CITY PHOTOGRAPHS—NO. VII.

———

THE BOWERY.

———

LAGER BEER, THE GERMANS, ETC.

The Bowery, and the demesnes east of it, represent the real democratic lager element of New York. There is lager enough on Broadway, but it is not imbibed, as it is here, with the genuine working-man's thirst; nor associated, as here, with so many memories of friendship, and with the ideas of relief from toil, and with the social relaxations and pleasures of life.1

All the east side is full of German operatives. To go off for a couple of hours o an evening, or six or seven hours of a Sunday, is their main hold upon life outside of their daily work. And these hours are identified with lager.



A POPULAR LAGER-BEER HALL IN THE BOWERY.

Through a somewhat lengthy passage, you reach a great round open place, formerly a circus, or something of that kind. Here is plenty of room, and the roof of canvas, red, white and blue, makes it all cool and nice for summer. The crowd is dense; they surround the little and big tables, and fill up the interstices.

Waiters clutching in their hands astonishing quantities of glasses, glide to and fro, working their way through impossible places, with snake-like agility. (This feat of carrying a couple of dozen glasses in each hand is worth noticing.)

There is a stage, with theatrical and lyric performances; also a brass band, in another part of the house, up in a gallery that runs all round the house; the brass is very loud and vehement.

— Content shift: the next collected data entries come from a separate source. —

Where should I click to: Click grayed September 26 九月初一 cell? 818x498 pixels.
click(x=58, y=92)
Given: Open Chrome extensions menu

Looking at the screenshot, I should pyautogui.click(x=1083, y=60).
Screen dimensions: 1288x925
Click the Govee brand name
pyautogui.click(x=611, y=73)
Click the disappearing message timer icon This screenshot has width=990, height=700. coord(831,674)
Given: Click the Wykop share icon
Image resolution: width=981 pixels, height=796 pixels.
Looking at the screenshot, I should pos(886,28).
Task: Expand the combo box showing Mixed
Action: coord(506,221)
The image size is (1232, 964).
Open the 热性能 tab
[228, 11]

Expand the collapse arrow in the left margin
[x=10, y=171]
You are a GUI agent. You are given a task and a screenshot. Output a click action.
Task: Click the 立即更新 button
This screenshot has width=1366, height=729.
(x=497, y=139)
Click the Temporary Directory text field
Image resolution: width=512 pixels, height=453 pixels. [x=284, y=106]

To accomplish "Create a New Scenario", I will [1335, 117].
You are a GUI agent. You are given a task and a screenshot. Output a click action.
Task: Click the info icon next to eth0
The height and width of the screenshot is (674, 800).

Among the audience are numerous descendants of the race that escaped from Egypt and crossed a certain sea dry-shod. Here they are in the Bowery, many of them with hats of the Mose style.2 Some of them have brought their wives and babies—the latter they frequently toddle and dance to the sound of the music. Of course Germany predominates, although the European continent is all more or less represented. There are, here and there, young couples, apparently not long married—some of them very loving. But their loving is unnoticed; there is great freedom of the individual permitted here. There are some good-looking women. The best of the matter is a general show of health and hilarity, and those make up for other deficiencies.

There is a restaurant on one side of the large room. On another side, cigar and confectionery stands, &c. Somewhere around is a shooting-gallery attached, for amid all the din of the band, the click of glasses, the unrestrained laughter and talk of six or eight hundred people, and the raps on the tables to call the waiters, you hear the crack, crack! of the bogus rifles, firing wooden missiles at a target against the wall (at two cents a shot).

Boys run round with trays of pretzels; others with cheap cigars. At a bar off one side you see three men drinking each a large cylindrical glass of wheat beer—that aristocratic cousin of the popular russet lager. With the rest, you hear the merry pop of the innocent soda water, in bottles, the corks being abruptly liberated from their bonds of twine. In the midst of all the bell rings and the curtain rises for a performance, in German, on the stage.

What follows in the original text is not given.